# start of Source text
- Left to right: JC 2000, Petey X, Atom (front), Apollo 9, ND, and Speedo in 1998

Background information
- Origin: San Diego, California, U.S.
- Genres: Punk rock; hardcore punk; garage rock; psychobilly; rock and roll; alternative rock;
- Years active: 1990–2005, 2011, 2013–present
- Labels: Cargo, Headhunter, Elemental Records (Europe), Sympathy for the Record Industry, Perfect Sound, Interscope, Flapping Jet, Vagrant, Swami
- Spinoffs: Drive Like Jehu, Hot Snakes, Sultans
- Spinoff of: Pitchfork
- Members: Speedo Petey X ND Apollo 9 JC 2000 Ruby Mars
- Past members: Elaina Sean Atom
- Website: rftc.com

= Rocket from the Crypt =

American punk rock band

Rocket from the Crypt is an American punk rock band from San Diego, California, formed by singer-guitarist John Reis and originally active from 1990 to 2005, briefly in 2011, and again from 2013 to the present.

The band gained critical praise and the attention of major record labels after the release of their 1992 album Circa: Now!, leading to a recording contract with Interscope Records. They experienced a surge of popularity with the release of the albums Scream, Dracula, Scream! (1995) and RFTC (1998), accompanied by numerous vinyl singles and EPs released on independent labels. However, album sales did not meet expectations and Interscope soon turned their attention to higher-grossing acts. The band left the label, and shortly thereafter drummer Atom Willard departed the group. After a period of inactivity in 1999 and 2000, during which singer/guitarist John Reis formed Hot Snakes and Sultans and launched his Swami Records label, the band signed to Vagrant Records and recruited new drummer Ruby Mars. They experienced a revitalization of creative energy and released two more albums, but were not as prolific as in the past.

Over the next few years the band members became increasingly involved with other projects. Rocket from the Crypt decided to disband in 2005, playing a sold-out farewell show on Halloween in their hometown of San Diego. However, the band reunited in 2011 for a one-off appearance on the television program Yo Gabba Gabba!, and in 2013 reformed once more for a series of performances in the US, Europe and Australia.
# end of Source text
Given problem A:
Transcribe the passage of the Rocket from the Crypt article starting with "Rocket from the Crypt is" and going on through "to the present.".
Given problem B:
According to the Rocket from the Crypt article, which drummer did the band recruit after signing to Vagrant Records?
Given problem C:
Resume the Rocket from the Crypt article from the point where it stops.
# start of Records supplied
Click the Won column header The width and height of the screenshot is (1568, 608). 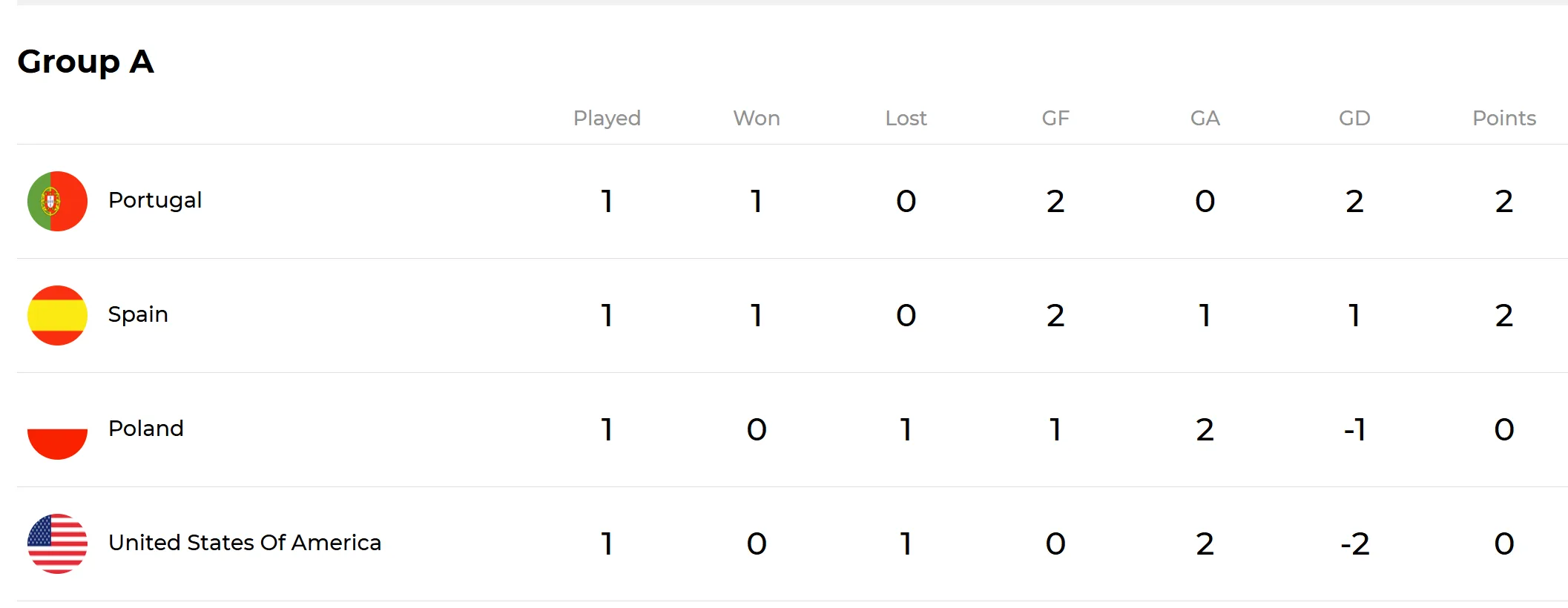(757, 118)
# end of Records supplied
# start of Records supplied
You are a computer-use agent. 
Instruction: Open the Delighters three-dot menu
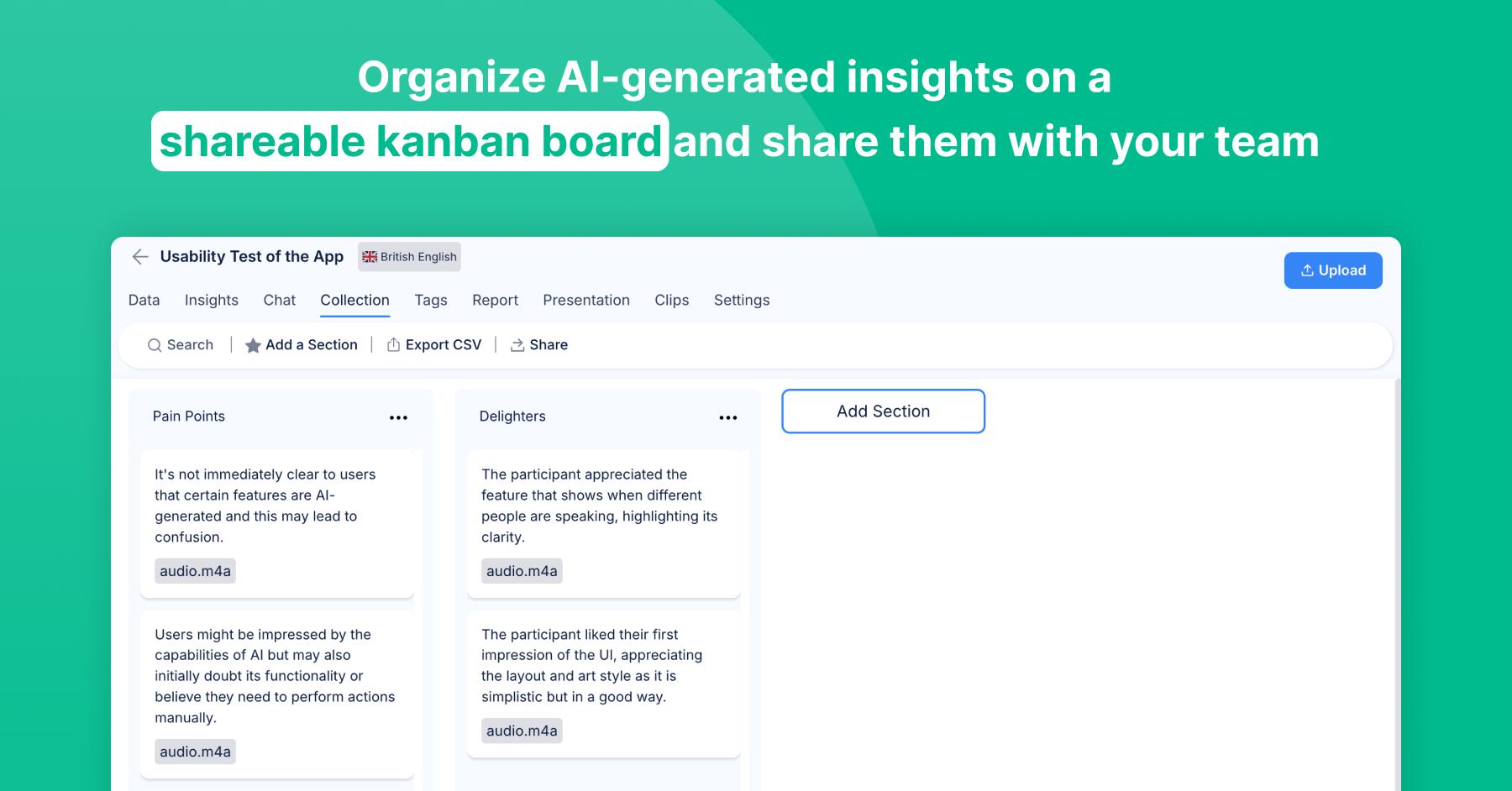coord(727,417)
# end of Records supplied
Right answer A:
Rocket from the Crypt is an American punk rock band from San Diego, California, formed by singer-guitarist John Reis and originally active from 1990 to 2005, briefly in 2011, and again from 2013 to the present.

Right answer B:
Ruby Mars

Right answer C:
Rocket From the Crypt have had a significant impact on alternative music, being cited as an influence by such bands as Jimmy Eat World, the Get Up Kids, and Unbroken.

==Band history==
===Formation===
After the breakup of his post-hardcore band Pitchfork in 1990, Reis formed both Rocket from the Crypt and Drive Like Jehu in July and August of that year respectively. Envisioned as a punk-inspired rock and roll band, Rocket from the Crypt's original lineup consisted of Reis, guitarist Andy Stamets, bassist Pete Reichert, drummer Sean, and backing vocalist Elaina. The band took their name from the then-defunct 1970s underground punk band Rocket from the Tombs. This lineup lasted roughly six months and recorded the band's debut album Paint as a Fragrance, released in 1991 on local label Cargo Music.

At this time, Reis began to use the pseudonym "Speedo" when working with the band. He was also simultaneously performing in Drive Like Jehu, who recorded their debut album around the same time. When Sean and Elaina moved away from San Diego, drummer Adam Willard joined the band under the stage name "Atom." The rest of the Rocket also assumed stage monikers, with Stamets performing as "ND" and Reichert as "Petey X."

The band also began to wear matching stage attire, an idea that, according to Reis was a result of being inspired by older artists as it was a reaction to the alternative and punk rock scene around them:[The idea to wear matching outfits] was taken from hundreds of garage rock and soul bands from the 50s, 60s and 70s. But among our peers? We started in an era in the 1990s when bands were wearing flannel and torn denim: that's what punk rock had turned into. (...) It was like American punk-rock music and hardcore had turned into more like a 1970s dirtbag aesthetic, you know? We looked at it and thought "that looks dumb". We knew that we didn't want anything to do with it because it didn't really represent who we were. So there was a bit of a contradiction in us being into punk-rock music and also being into rock & roll and wanting to entertain and put on a show. But for us it made perfect sense: you could not only be inspired by Black Flag but you could be inspired by James Brown as well.The band soon added a horn section, recruiting saxophone player Paul "Apollo 9" O'Beirne. They developed a reputation for their creative and energetic live shows, taking unusual measures to encourage audience participation such as handing out homemade lyric booklets and noisemakers. They released many vinyl singles around this time and began to attract a dedicated underground following. Reis recalls:
"It was really immediate; that's why we loved putting out singles early on. We recorded some songs for Sympathy for the Record Industry, and two weeks later, we had some finished copies of them. The turnaround time was amazing. And by the time people were able to get them, it was still under a month. They're hearing something that is completely fresh-this is something we're doing at the moment. We did that for, like, a three-year period."
Their second album Circa: Now! was released in 1992, followed by their first tour and music videos for the songs "Ditchdigger" and "Sturdy Wrist." The band also added a second member to its horn section, bringing in trumpeter Jason "JC 2000" Crane. Around this time Reis announced in a fanzine that all fans with Rocket from the Crypt tattoos would be allowed into the band's shows for free, for life, causing tattoos of their logo to become an international phenomenon.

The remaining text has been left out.